:: Given records ::

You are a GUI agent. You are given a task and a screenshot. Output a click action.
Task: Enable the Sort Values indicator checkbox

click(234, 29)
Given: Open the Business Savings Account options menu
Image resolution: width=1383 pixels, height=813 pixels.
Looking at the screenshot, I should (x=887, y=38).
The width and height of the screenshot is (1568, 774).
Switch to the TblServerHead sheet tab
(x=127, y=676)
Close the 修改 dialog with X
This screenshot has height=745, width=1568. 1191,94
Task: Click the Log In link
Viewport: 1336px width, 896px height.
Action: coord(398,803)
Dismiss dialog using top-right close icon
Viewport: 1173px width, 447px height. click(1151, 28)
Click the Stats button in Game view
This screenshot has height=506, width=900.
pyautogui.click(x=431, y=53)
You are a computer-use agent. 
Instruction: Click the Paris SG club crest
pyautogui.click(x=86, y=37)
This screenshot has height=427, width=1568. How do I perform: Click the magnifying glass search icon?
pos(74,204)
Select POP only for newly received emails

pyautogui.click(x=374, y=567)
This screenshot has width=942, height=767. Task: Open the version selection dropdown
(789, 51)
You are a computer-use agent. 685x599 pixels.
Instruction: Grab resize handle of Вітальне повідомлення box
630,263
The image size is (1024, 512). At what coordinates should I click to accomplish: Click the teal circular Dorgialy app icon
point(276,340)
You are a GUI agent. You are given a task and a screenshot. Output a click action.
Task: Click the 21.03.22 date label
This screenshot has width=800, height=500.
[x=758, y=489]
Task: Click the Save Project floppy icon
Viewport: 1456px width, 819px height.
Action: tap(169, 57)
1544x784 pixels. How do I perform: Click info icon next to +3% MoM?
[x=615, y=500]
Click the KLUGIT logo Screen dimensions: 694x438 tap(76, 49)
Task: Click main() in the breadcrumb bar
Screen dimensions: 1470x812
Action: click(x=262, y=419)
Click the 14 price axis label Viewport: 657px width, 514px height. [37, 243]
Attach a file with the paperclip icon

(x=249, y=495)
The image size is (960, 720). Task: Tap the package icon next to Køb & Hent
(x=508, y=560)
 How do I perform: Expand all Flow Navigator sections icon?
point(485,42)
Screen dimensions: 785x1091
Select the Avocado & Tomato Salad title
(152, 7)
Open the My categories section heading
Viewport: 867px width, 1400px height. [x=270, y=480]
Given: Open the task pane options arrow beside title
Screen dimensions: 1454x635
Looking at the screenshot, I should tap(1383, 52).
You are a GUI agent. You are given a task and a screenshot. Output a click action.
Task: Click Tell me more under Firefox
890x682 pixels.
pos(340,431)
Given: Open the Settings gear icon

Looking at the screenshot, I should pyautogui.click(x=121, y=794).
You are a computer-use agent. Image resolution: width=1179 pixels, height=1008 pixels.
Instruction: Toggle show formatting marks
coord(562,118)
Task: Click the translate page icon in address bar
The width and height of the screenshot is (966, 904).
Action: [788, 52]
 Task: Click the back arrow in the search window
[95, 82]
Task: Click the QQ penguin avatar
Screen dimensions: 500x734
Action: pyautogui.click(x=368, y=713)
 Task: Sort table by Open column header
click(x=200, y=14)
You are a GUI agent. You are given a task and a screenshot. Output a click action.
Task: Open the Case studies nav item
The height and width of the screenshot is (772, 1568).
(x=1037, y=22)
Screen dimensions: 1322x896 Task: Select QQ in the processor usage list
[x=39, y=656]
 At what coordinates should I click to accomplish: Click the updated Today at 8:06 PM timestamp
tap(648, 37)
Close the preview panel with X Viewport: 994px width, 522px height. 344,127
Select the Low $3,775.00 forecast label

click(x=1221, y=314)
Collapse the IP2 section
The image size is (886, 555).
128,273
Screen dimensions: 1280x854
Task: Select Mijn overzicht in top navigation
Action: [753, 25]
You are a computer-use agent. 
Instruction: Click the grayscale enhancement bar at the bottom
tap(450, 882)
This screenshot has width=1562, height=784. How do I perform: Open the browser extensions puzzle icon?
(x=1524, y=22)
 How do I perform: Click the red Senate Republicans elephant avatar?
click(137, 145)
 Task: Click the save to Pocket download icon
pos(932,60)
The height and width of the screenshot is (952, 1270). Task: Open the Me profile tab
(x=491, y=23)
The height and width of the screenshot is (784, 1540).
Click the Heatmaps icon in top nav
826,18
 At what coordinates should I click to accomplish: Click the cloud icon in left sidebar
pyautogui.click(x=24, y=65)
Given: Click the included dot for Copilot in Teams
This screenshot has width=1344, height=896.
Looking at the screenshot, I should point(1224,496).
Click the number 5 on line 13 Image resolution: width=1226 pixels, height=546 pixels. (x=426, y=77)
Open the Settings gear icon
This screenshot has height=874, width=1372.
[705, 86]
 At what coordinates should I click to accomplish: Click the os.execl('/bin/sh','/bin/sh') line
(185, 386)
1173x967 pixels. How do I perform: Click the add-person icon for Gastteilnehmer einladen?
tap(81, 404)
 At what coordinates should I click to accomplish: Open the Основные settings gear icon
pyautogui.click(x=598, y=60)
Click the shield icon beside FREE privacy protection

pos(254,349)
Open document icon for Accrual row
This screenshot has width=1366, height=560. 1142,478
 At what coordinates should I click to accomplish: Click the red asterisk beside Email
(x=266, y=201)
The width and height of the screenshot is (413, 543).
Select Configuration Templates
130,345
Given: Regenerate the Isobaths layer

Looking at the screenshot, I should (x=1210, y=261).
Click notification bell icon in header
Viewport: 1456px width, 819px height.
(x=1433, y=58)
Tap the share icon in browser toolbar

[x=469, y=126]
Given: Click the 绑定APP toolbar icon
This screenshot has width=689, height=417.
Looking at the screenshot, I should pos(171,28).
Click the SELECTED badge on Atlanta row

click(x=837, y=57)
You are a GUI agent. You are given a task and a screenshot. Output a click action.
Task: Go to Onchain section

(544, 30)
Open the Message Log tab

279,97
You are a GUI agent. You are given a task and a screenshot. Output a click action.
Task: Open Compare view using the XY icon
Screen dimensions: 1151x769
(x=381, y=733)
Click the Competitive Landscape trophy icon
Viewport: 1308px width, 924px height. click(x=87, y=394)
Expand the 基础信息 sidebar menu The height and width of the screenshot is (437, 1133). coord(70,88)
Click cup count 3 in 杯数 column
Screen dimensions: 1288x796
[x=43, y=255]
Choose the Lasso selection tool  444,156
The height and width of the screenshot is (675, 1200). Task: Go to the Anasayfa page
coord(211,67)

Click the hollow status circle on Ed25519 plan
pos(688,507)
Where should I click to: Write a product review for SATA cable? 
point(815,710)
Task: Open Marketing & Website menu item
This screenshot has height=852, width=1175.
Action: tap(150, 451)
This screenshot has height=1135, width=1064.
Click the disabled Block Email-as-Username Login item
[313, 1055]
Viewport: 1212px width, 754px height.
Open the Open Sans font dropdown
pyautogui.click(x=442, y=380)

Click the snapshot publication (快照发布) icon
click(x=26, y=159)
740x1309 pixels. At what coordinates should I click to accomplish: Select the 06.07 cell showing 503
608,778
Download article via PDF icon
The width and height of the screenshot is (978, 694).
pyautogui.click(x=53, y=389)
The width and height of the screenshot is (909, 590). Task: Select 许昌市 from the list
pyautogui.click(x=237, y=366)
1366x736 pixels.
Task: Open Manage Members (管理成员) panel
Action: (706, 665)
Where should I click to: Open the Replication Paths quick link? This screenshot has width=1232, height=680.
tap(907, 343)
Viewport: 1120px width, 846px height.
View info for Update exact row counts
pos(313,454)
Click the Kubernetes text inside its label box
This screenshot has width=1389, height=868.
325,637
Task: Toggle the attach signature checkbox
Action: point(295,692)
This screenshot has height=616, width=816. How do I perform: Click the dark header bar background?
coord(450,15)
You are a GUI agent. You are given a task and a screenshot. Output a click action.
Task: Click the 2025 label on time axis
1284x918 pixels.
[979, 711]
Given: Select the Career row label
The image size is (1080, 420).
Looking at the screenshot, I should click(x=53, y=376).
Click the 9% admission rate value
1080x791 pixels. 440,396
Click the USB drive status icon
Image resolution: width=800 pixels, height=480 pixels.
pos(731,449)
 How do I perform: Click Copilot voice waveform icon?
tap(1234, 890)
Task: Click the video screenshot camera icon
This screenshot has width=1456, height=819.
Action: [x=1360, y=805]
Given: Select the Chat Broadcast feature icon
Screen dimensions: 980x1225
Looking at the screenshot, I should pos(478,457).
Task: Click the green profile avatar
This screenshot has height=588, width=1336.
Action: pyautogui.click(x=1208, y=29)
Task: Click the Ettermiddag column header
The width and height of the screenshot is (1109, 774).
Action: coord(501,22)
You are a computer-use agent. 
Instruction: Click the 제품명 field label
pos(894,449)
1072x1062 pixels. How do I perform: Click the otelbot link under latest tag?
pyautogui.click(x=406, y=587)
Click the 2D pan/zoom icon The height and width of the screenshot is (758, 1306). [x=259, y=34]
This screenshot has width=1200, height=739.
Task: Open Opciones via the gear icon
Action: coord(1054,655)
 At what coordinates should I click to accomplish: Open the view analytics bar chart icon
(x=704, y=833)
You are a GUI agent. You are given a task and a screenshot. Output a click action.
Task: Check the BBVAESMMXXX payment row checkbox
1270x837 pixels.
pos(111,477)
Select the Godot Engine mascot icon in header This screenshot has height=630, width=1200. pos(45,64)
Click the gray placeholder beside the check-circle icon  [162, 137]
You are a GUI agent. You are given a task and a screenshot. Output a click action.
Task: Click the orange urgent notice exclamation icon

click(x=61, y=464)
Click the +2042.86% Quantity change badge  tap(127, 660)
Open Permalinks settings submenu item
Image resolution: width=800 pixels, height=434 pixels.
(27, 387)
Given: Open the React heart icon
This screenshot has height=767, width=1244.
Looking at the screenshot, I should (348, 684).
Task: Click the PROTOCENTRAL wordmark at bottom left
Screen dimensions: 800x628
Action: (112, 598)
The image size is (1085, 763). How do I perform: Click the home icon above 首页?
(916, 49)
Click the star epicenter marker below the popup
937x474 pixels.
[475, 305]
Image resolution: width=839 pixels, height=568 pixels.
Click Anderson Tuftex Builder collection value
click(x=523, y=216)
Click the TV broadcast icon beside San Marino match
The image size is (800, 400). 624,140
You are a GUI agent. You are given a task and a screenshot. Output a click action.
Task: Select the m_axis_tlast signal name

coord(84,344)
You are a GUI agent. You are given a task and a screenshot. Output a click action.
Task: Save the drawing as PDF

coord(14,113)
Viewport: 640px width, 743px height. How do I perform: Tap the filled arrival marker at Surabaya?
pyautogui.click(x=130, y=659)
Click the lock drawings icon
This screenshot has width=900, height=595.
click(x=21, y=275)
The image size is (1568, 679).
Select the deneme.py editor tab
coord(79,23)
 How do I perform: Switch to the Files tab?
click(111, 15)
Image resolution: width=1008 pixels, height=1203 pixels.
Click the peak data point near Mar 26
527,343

:::

Directive ::
Recast the items from the line containing "Task: Sort table by Open column header" through the line containing "(x=1037, y=22)", both included, as a Markdown table with the columns Row and Text. Number each line in Row, put the line itself in Text, and omit any blank lines.

Result for this task ::
| Row | Text |
|---|---|
| 1 |  Task: Sort table by Open column header |
| 2 | click(x=200, y=14) |
| 3 | You are a GUI agent. You are given a task and a screenshot. Output a click action. |
| 4 | Task: Open the Case studies nav item |
| 5 | The height and width of the screenshot is (772, 1568). |
| 6 | (x=1037, y=22) |